* WHAT THE TASK REQUIRES
From the line with "The height and width of the screenshot is (743, 1322)." to the line with "Given: Select Everytime for Save input data", retype every line exactly, including those two, and leave out the rest of the data below.

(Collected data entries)
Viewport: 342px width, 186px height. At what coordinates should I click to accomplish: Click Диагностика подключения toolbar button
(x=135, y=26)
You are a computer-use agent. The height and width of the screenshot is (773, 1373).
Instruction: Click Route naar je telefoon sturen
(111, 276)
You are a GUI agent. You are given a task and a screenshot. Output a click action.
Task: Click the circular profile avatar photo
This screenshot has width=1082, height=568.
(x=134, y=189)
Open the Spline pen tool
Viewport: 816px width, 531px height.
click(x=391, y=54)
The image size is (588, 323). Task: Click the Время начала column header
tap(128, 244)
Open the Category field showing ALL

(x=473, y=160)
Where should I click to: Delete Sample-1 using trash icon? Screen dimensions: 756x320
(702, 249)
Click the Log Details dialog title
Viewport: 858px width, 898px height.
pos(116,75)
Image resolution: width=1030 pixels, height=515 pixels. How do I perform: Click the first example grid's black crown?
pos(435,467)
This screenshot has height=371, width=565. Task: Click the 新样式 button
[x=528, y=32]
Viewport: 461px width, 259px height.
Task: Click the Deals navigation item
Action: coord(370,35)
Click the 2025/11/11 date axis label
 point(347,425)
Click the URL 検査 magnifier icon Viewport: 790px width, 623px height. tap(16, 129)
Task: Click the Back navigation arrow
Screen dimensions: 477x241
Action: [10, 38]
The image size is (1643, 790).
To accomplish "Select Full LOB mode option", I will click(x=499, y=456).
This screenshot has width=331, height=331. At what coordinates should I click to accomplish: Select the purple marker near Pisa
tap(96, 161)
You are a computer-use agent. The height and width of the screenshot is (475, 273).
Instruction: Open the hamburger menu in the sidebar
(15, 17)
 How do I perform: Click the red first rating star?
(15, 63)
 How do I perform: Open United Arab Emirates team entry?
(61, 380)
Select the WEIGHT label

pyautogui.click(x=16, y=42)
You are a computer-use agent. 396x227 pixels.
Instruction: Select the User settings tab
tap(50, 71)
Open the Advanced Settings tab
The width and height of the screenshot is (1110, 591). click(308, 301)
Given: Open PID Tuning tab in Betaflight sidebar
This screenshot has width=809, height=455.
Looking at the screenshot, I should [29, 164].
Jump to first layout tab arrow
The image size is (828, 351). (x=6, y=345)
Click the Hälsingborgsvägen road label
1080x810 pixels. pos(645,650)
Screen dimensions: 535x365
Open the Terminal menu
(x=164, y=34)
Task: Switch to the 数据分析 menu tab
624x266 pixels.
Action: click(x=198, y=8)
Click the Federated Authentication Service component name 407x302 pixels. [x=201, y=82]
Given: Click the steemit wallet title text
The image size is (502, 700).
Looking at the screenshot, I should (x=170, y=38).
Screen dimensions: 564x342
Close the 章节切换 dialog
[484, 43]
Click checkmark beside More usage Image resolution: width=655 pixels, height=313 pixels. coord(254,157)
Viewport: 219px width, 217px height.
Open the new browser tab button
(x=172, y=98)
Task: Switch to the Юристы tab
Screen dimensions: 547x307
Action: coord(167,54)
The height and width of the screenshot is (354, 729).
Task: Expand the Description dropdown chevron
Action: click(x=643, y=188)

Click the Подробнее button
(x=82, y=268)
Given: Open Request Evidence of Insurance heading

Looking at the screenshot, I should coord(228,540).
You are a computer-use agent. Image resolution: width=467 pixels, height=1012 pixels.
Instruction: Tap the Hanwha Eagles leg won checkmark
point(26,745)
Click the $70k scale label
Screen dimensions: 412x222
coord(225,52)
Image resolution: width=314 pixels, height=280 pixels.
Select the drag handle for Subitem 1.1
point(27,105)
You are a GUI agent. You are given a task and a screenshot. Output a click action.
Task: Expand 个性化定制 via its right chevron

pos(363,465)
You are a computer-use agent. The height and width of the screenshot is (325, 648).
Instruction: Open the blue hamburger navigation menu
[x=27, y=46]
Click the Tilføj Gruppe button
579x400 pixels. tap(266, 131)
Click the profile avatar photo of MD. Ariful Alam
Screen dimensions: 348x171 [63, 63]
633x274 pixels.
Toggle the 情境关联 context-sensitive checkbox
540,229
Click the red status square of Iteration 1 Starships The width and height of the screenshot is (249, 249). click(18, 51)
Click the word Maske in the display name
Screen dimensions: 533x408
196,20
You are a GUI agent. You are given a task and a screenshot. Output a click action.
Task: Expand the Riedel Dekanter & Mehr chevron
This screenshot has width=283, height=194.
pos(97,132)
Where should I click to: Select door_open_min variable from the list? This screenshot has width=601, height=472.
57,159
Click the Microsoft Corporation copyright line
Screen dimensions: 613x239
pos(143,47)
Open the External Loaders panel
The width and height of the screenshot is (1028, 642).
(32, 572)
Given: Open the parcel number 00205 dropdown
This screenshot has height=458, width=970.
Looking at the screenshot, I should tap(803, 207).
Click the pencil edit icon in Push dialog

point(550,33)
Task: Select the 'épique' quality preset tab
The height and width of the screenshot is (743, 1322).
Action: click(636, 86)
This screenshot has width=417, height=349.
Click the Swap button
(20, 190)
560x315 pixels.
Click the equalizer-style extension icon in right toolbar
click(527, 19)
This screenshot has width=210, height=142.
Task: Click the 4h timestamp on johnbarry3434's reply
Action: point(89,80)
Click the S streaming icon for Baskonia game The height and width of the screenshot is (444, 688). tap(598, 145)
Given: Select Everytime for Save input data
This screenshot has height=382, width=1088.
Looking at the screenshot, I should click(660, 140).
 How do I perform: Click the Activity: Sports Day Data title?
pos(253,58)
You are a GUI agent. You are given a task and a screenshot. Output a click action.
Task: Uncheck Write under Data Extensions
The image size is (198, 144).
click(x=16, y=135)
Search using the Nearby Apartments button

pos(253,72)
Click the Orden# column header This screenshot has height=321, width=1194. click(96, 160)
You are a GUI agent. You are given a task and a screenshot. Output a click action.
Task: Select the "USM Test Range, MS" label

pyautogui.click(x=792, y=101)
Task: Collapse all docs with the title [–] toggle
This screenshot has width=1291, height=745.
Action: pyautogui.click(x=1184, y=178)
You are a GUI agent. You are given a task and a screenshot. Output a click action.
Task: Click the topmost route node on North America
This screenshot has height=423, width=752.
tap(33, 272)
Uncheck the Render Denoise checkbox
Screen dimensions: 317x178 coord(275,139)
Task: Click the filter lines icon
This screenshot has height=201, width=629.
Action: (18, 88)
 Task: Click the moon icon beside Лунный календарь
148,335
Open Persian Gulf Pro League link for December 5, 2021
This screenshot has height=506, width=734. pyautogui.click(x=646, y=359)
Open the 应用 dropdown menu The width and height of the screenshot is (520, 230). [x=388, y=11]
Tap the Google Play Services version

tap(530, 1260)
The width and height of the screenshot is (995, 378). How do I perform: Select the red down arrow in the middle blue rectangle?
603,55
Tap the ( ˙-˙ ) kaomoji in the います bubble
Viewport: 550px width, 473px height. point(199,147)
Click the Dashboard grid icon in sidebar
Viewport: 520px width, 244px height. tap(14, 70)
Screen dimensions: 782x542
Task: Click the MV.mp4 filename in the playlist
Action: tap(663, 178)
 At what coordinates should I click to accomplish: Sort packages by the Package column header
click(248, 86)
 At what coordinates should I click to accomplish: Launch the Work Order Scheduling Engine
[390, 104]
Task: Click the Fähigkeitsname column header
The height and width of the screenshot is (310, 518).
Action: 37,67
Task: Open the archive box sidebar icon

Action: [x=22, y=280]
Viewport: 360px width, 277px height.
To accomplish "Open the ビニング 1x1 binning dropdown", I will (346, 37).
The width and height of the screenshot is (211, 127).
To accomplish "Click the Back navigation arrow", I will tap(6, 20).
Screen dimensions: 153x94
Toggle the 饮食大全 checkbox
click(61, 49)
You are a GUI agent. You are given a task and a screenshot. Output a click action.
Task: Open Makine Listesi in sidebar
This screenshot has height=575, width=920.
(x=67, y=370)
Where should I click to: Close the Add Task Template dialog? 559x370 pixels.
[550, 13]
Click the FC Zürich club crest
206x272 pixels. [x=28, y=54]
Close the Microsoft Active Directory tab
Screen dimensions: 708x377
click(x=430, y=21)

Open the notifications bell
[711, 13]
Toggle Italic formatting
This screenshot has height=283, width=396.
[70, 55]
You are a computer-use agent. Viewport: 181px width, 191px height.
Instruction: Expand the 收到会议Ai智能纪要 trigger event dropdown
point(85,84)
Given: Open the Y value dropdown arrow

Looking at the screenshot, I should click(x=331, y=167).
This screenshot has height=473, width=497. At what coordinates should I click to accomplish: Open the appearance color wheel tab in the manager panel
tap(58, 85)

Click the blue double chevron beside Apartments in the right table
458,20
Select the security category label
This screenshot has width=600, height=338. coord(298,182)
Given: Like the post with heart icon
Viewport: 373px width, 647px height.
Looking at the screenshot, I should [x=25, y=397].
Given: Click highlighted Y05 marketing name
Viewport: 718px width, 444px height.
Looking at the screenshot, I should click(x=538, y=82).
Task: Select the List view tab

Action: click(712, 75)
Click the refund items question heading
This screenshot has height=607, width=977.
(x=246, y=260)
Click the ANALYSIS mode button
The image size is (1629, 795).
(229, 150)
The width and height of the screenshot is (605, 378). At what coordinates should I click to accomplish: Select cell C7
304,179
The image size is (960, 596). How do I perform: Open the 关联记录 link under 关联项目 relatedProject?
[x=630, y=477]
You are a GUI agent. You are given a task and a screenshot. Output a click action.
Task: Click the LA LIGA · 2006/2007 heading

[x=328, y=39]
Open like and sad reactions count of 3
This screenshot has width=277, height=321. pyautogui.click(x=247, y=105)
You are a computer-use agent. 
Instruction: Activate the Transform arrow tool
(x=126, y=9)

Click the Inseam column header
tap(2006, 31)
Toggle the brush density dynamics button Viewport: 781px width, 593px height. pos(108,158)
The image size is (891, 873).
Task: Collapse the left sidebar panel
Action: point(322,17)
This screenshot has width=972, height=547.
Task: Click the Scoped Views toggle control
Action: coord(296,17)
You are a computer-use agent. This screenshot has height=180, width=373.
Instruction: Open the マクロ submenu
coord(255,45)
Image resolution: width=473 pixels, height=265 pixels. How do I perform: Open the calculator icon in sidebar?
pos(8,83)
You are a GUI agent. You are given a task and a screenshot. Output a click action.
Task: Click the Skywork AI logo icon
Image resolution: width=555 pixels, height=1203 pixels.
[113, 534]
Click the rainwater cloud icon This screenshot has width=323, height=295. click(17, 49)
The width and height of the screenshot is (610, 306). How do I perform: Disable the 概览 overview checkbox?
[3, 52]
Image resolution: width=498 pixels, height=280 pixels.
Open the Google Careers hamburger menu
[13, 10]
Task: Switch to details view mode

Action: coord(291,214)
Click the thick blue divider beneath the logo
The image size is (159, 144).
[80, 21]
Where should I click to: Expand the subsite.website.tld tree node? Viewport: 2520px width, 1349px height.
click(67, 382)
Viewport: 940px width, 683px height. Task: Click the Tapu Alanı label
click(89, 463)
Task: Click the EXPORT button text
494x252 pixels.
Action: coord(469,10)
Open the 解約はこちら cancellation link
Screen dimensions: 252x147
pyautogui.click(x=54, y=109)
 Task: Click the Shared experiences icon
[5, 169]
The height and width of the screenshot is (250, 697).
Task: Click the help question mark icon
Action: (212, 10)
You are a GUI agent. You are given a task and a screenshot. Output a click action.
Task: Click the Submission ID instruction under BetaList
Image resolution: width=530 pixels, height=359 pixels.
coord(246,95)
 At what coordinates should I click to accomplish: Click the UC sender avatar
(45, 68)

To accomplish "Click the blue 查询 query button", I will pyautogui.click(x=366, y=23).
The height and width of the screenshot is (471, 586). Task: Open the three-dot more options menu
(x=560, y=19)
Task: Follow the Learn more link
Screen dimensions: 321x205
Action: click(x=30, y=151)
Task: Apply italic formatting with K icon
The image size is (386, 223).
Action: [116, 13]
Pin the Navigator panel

* WRITTEN ANSWER
The height and width of the screenshot is (743, 1322).
Action: click(636, 86)
This screenshot has width=417, height=349.
Click the Swap button
(20, 190)
560x315 pixels.
Click the equalizer-style extension icon in right toolbar
click(527, 19)
This screenshot has width=210, height=142.
Task: Click the 4h timestamp on johnbarry3434's reply
Action: point(89,80)
Click the S streaming icon for Baskonia game The height and width of the screenshot is (444, 688). tap(598, 145)
Given: Select Everytime for Save input data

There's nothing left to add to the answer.